Modulating CNN Features with Pre-Trained ViT Representations for Open-Vocabulary Object Detection
Xiangyu Gao, Yu Dai, Benliu Qiu, Lanxiao Wang, Heqian Qiu, Hongliang Li
TL;DR
This work tackles open-vocabulary object detection by enabling a backbone that benefits from both base training data and pre-trained vision-language representations. It introduces VMCNet, a two-branch backbone with a trainable CNN and a frozen CLIP ViT, connected through a ViT-Feature-Modulated (VMC) module that injects ViT information into multi-scale CNN features. The Modulating Information Generation and multiple Feature Modulation blocks fuse intermediate ViT representations (e.g., $V^{(1)}$, $V^{(5)}$, $V^{(7)}$) into CNN features, yielding strong performance gains on OVOD benchmarks, notably $AP_{50}^{novel}$ of $44.3$ (ViT-B/16) and $48.5$ (ViT-L/14) on OV-COCO and improved $mAP_r$ on OV-LVIS. The results demonstrate that unidirectionally injecting frozen ViT knowledge into a trainable CNN backbone can substantially improve novel-category detection with modest parameter overhead, advancing practical open-vocabulary detection. The approach offers a practical pathway to integrate large-scale pre-training with task-specific labeled data in dense prediction tasks.
Abstract
Owing to large-scale image-text contrastive training, pre-trained vision language model (VLM) like CLIP shows superior open-vocabulary recognition ability.
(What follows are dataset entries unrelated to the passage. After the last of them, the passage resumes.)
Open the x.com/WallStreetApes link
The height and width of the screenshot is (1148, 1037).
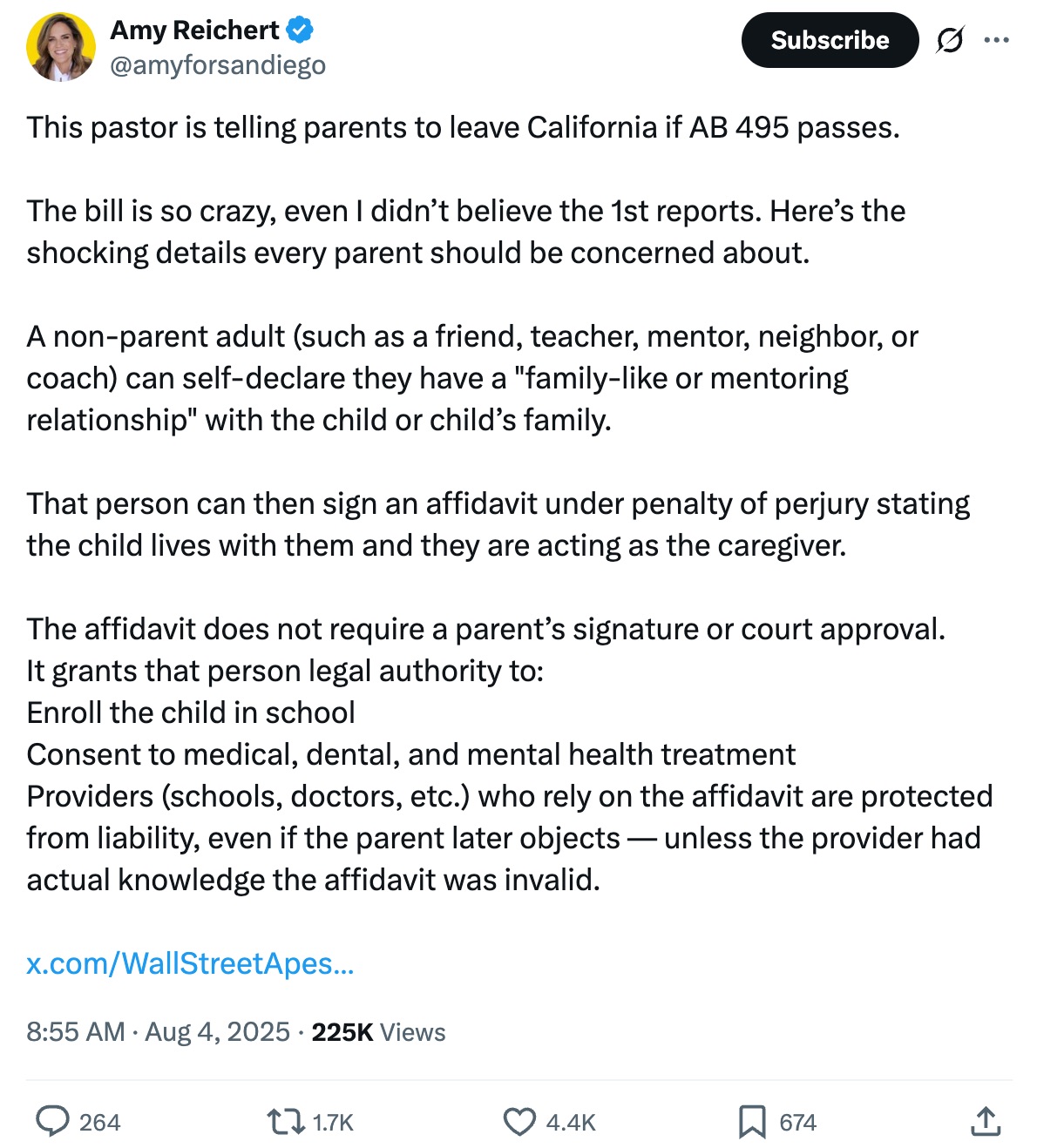190,963
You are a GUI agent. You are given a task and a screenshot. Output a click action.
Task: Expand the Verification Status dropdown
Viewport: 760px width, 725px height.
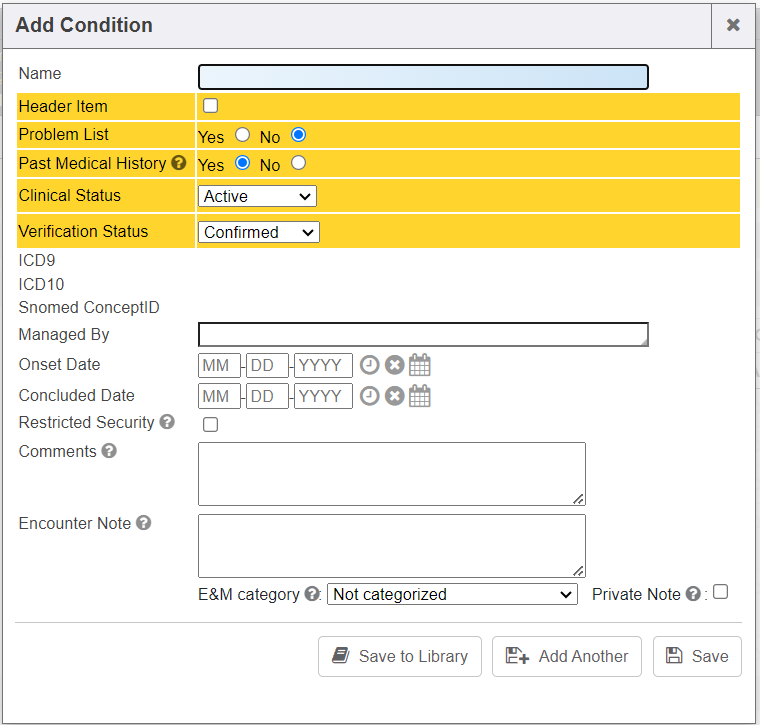pyautogui.click(x=258, y=232)
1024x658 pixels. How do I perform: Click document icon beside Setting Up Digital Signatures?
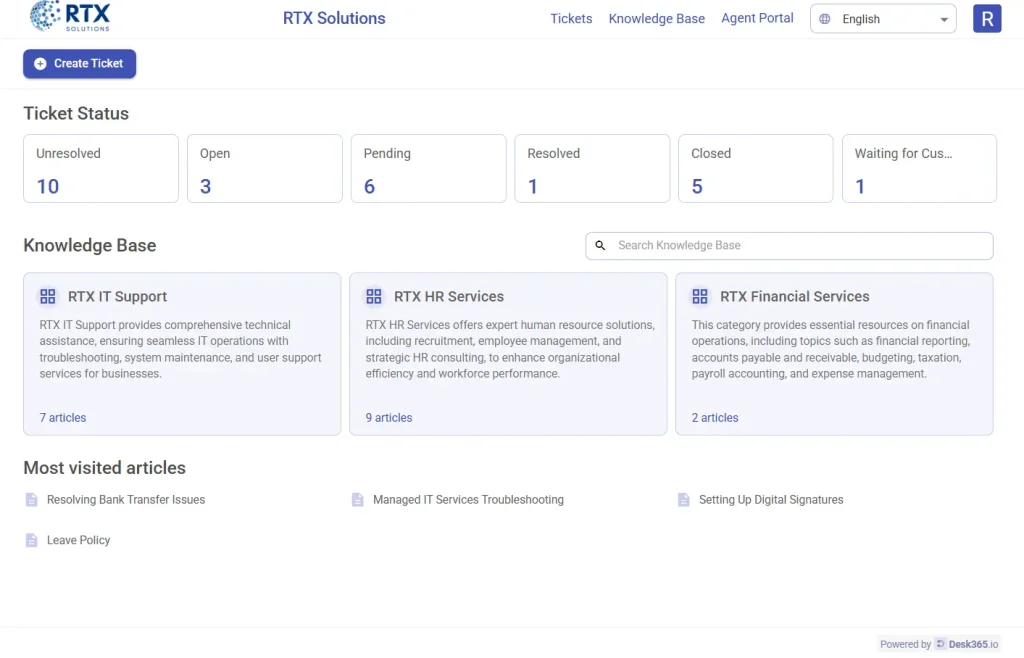(x=684, y=500)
Most existing open-vocabulary object detectors attempt to utilize the pre-trained VLMs to attain generalized representation. F-ViT uses the pre-trained visual encoder as the backbone network and freezes it during training. However, its frozen backbone doesn't benefit from the labeled data to strengthen the representation for detection. Therefore, we propose a novel two-branch backbone network, named as \textbf{V}iT-Feature-\textbf{M}odulated Multi-Scale \textbf{C}onvolutional Network (VMCNet), which consists of a trainable convolutional branch, a frozen pre-trained ViT branch and a VMC module. The trainable CNN branch could be optimized with labeled data while the frozen pre-trained ViT branch could keep the representation ability derived from large-scale pre-training. Then, the proposed VMC module could modulate the multi-scale CNN features with the representations from ViT branch. With this proposed mixed structure, the detector is more likely to discover objects of novel categories. Evaluated on two popular benchmarks, our method boosts the detection performance on novel category and outperforms state-of-the-art methods. On OV-COCO, the proposed method achieves 44.3 AP$_{50}^{\mathrm{novel}}$ with ViT-B/16 and 48.5 AP$_{50}^{\mathrm{novel}}$ with ViT-L/14. On OV-LVIS, VMCNet with ViT-B/16 and ViT-L/14 reaches 27.8 and 38.4 mAP$_{r}$.